Já se sabe que os próximos tempos, o mais tardar até Maio, vão ser de busca incessante de pequenas gafes no PSD, esquecendo muitas vezes a atenção que se deveria dar ao modo e à forma como está a ser constituído o novo governo Sócrates. O próprio PSD favorece esse desvio mediático ainda que concorde que algumas notícias sobre o partido são mais fabricadas que reais. Pacheco Pereira até pode ter razão nas críticas que faz ao jornalismo e ao comentário político dos dias que correm sobre o PSD, mas ele próprio, ao dizer que não tenciona falar aos jornalistas, ajuda a que a confusão noticiosa se instale.

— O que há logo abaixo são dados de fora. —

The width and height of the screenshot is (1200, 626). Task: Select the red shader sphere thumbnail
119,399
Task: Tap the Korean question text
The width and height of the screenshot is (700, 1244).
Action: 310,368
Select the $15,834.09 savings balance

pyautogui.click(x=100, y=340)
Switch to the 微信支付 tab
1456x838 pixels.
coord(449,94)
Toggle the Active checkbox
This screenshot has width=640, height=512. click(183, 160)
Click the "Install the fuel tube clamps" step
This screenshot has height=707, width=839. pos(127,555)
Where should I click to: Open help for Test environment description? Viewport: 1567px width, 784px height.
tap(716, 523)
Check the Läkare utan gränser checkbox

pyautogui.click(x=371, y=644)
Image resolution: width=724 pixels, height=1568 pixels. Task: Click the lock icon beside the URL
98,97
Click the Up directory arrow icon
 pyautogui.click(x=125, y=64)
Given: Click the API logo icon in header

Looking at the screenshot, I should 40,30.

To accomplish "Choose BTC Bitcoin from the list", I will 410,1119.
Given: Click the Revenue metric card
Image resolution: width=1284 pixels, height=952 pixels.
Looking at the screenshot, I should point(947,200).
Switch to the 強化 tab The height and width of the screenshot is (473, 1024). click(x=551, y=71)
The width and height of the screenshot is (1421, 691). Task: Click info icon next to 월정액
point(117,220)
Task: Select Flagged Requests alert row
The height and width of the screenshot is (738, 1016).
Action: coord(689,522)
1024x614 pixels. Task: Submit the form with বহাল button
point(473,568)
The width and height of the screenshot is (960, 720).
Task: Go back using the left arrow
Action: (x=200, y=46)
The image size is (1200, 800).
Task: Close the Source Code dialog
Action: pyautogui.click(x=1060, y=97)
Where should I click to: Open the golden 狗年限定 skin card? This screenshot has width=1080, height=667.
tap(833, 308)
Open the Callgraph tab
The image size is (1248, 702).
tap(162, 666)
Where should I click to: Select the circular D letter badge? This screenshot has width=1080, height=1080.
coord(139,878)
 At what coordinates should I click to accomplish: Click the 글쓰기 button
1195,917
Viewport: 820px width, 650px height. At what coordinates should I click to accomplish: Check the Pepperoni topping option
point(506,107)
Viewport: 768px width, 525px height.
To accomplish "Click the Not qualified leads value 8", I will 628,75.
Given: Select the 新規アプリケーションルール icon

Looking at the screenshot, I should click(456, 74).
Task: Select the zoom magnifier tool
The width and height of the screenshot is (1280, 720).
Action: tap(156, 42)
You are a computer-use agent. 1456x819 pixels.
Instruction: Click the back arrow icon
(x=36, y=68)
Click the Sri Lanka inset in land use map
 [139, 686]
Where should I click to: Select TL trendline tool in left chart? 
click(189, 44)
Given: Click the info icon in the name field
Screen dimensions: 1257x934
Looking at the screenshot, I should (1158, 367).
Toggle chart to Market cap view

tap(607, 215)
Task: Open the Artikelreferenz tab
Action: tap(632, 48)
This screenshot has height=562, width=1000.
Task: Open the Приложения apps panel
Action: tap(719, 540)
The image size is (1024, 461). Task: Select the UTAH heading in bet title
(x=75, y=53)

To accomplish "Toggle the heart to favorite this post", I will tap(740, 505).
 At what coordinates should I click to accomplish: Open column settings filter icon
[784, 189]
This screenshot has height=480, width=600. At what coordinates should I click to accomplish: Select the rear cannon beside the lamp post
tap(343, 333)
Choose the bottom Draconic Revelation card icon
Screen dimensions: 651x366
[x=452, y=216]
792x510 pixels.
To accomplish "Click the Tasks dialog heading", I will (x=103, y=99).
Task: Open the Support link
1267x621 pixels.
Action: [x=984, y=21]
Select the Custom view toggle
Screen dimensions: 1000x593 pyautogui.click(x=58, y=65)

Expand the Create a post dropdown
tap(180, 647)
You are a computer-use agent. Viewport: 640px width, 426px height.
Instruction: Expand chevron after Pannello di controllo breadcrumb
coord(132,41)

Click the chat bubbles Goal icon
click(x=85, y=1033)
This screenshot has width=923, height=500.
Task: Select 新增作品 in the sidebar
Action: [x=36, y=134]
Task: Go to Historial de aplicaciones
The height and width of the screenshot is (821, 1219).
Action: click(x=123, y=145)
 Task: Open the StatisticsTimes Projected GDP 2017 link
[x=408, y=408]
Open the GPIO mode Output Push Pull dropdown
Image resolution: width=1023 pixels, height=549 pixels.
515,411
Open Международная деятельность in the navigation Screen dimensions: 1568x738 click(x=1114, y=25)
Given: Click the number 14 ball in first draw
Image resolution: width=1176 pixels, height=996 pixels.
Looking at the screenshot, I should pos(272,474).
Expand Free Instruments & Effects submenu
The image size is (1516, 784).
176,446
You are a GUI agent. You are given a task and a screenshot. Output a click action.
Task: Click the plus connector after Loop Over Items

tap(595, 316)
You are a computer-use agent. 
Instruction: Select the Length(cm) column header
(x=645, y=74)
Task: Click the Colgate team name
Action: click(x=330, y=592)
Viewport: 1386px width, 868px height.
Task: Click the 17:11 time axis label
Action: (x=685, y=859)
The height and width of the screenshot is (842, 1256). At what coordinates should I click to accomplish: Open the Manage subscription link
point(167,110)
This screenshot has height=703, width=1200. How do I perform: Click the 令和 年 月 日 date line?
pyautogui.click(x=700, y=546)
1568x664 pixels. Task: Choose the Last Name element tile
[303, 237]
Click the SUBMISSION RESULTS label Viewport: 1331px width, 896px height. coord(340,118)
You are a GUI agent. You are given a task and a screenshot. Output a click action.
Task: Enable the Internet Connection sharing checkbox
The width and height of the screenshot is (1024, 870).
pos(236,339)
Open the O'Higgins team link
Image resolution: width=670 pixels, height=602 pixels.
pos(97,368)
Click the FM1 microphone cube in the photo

É verdade que o episódio da candidatura de Aguiar-Branco à liderança da bancada parlamentar do PSD só é tratado por alguns jornais como fonte de intriga interna porque alguns sociais-democratas apostam nessa mesma intriga interna. Seria em princípio um processo normal em qualquer partido democrático: a lider do partido, sendo assumidamente a prazo, não quer que o novo chefe da bancada parlamentar apareça condicionado e que pareça também a prazo - e abre a porta a que outras candidaturas se apresentem. Igualmente normais são as declarações de Paulo Mota Pinto: "a presidente, drª Manuela Ferreira Leite, e a direcção do partido não escolheram nenhuma liderança para o Grupo Parlamentar do PSD". Manuela Ferreira Leite deu por tudo isto o seu "apoio pessoal" - e não político a Aguiar-Branco.
A verdade é que o PSD ainda mal acabou de perder as eleições e já entrou num processo electivo interno, com o aparecimento da candidatura de Pedro Passos Coelho - e com a grande maioria dos dirigentes e figuras históricas do partido a falarem do pós-Manuela Ferreira Leite. A instabilidade nasce do PSD - e os jornalistas limitam-se a transmitir essa realidade: o partido sai diminuido e com uma liderança enfraquecida, com um curto prazo de validade.
A hora deveria ser de preparar uma alternativa política e ideológica de centro-direita ao centro-esquerda do PS de Sócrates. Mas parece que o PSD irá continuar limitado à mesma intriga dos últimos quatro anos e meio.